Ao lado de Otoni de Paula, prefeito aposta em projeto grandioso para criar turismo religioso na cidade de depois de prometer complexo evangélico com templo para 40 mil pessoas (https://obaraoj.blogspot.com/2025/08/cidade-das-utopias-previsao-de-templo.html), agora quer a ARCA DE NOÉ (ou ARQUAQUÁ DE NOÉ). Esperamos que não queira INUNDAR Maricá quando a ARCA estiver pronta!
O prefeito de Maricá, Washington Siqueira (o Quaquá), voltou a apostar em projetos grandiosos ao divulgar nas redes sociais a proposta de criação de um novo centro turístico-religioso no município. A iniciativa, ainda em estágio inicial e sem detalhes sobre custos ou prazos, prevê a construção de uma grande Arca de Noé no chamado Monte das Oliveiras, área de vista panorâmica da cidade.
No vídeo publicado (confira abaixo), o prefeito aparece ao lado do deputado federal Otoni de Paula (MDB), apresentado pelo prefeito como uma das principais lideranças evangélicas do país e com enorme capacidade de dialogar com todos, segundo o deputado (N.R.: só dialoga com quem ele quer e lhe interessa, mas com a população, NADA!). Segundo Quaquá, a ideia seria unir fé e turismo como estratégia de atração de visitantes e geração de desenvolvimento local. O anúncio, no entanto, reacende críticas recorrentes à gestão municipal: a insistência em obras simbólicas e de forte apelo midiático enquanto problemas básicos seguem sem solução.
Apesar do discurso de desenvolvimento, Maricá ainda enfrenta desafios estruturais antigos, como deficiências no saneamento básico, pavimentação precária em diversos bairros, dificuldades no atendimento de saúde e falhas na mobilidade urbana, ALÉM DO MEDO QUE TOMOU CONTA DA CIDADE após a chegada do atual prefeito em seu terceiro mandato. Mesmo assim, a prefeitura UTÓPICA opta por investir capital político em projetos de grande impacto visual e conceitual, mas de retorno prático questionável para a população.
No vídeo (acima), Quaquá afirma que o município busca dialogar com diferentes crenças e respeitar todas as religiões, apresentando o turismo religioso como motor econômico. A narrativa, porém, não responde a uma questão central levantada por moradores: faz sentido priorizar uma obra desse porte quando serviços essenciais ainda não atendem plenamente a cidade?

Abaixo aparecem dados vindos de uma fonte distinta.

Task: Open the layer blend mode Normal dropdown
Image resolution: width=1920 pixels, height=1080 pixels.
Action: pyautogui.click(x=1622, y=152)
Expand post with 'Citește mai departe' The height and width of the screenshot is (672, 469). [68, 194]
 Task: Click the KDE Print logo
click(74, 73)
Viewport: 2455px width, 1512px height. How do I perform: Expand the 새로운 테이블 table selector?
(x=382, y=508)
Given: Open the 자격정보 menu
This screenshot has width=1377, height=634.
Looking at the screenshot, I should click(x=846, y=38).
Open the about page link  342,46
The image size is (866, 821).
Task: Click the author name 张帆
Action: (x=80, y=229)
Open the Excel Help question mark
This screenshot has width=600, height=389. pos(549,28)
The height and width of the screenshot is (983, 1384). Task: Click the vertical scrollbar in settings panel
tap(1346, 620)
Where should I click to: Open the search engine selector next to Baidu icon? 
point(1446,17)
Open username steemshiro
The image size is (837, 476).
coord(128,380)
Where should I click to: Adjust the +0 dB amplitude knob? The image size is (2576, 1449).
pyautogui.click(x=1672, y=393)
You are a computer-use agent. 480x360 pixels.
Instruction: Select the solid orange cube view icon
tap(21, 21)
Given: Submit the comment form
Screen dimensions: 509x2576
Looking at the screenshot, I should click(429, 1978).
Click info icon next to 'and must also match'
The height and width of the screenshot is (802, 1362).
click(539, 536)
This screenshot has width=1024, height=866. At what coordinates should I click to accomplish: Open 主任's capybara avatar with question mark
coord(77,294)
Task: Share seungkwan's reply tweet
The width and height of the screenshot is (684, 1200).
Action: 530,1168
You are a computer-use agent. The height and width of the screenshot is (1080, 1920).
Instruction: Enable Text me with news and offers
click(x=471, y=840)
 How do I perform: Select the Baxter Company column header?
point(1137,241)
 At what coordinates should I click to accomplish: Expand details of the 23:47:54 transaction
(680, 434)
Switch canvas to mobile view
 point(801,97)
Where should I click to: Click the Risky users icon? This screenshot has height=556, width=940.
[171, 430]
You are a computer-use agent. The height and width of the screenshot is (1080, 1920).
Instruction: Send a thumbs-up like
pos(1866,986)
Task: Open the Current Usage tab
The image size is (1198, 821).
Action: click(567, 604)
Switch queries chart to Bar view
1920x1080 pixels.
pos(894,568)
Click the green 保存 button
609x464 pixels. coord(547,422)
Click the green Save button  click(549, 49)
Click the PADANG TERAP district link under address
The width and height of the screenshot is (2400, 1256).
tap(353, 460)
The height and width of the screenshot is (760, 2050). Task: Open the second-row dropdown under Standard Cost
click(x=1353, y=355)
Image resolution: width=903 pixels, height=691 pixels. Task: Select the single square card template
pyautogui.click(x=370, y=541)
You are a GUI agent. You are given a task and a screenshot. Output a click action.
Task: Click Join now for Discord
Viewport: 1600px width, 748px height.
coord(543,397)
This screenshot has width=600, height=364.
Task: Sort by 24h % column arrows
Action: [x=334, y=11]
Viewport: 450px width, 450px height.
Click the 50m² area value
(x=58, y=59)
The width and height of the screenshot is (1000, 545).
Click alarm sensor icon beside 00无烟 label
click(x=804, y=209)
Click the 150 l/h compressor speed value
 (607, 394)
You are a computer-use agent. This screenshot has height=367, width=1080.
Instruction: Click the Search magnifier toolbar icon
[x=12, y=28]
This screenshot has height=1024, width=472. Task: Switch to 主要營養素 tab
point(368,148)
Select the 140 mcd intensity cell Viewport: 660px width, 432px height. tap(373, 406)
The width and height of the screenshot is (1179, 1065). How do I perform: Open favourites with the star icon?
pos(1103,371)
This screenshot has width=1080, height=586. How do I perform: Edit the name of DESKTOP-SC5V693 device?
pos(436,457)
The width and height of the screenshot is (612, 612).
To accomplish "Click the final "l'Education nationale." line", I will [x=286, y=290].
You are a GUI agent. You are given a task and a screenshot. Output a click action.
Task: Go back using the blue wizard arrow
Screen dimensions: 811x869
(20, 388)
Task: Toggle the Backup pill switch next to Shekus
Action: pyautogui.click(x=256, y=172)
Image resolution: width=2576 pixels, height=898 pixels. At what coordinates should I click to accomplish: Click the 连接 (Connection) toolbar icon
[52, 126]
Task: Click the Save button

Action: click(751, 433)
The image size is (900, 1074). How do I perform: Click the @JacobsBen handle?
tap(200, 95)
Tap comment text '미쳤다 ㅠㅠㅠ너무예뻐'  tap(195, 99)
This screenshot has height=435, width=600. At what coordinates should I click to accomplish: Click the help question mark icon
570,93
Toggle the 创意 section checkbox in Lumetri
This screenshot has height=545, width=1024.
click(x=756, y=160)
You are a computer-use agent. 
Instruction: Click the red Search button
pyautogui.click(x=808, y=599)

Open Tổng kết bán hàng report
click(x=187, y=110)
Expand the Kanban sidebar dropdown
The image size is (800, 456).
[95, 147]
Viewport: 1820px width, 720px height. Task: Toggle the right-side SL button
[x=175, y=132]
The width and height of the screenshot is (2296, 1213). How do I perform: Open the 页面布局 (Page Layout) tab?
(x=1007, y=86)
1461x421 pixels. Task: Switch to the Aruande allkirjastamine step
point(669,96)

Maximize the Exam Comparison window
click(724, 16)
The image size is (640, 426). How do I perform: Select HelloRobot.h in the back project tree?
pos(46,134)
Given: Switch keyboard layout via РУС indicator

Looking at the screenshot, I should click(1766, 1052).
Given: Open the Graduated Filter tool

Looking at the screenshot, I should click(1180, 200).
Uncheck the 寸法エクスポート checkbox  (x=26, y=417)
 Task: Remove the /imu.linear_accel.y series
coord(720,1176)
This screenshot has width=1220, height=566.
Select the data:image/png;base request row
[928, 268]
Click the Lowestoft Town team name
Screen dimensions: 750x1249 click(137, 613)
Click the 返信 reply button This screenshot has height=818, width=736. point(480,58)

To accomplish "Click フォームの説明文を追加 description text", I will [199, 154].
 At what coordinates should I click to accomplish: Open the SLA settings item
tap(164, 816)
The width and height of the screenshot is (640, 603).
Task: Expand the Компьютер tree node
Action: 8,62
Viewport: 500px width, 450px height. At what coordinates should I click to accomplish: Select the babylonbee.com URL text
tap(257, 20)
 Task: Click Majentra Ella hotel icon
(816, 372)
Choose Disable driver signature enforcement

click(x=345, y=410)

O Monte das Oliveiras (que não tem nenhum pé de oliva) foi apontado como local ideal para o empreendimento, com a proposta de integrar a Arca de Noé à paisagem natural, aproveitando o lago e o relevo da região. A descrição reforça o caráter cenográfico do projeto, que se soma a outras iniciativas já anunciadas pela gestão e frequentemente classificadas por críticos como obras faraônicas, mais voltadas à promoção política do que às necessidades reais do município, tais como os três teleféricos, os 14 projetos de Niemeyer, o VLT, o trenzinho turístico dentre outros.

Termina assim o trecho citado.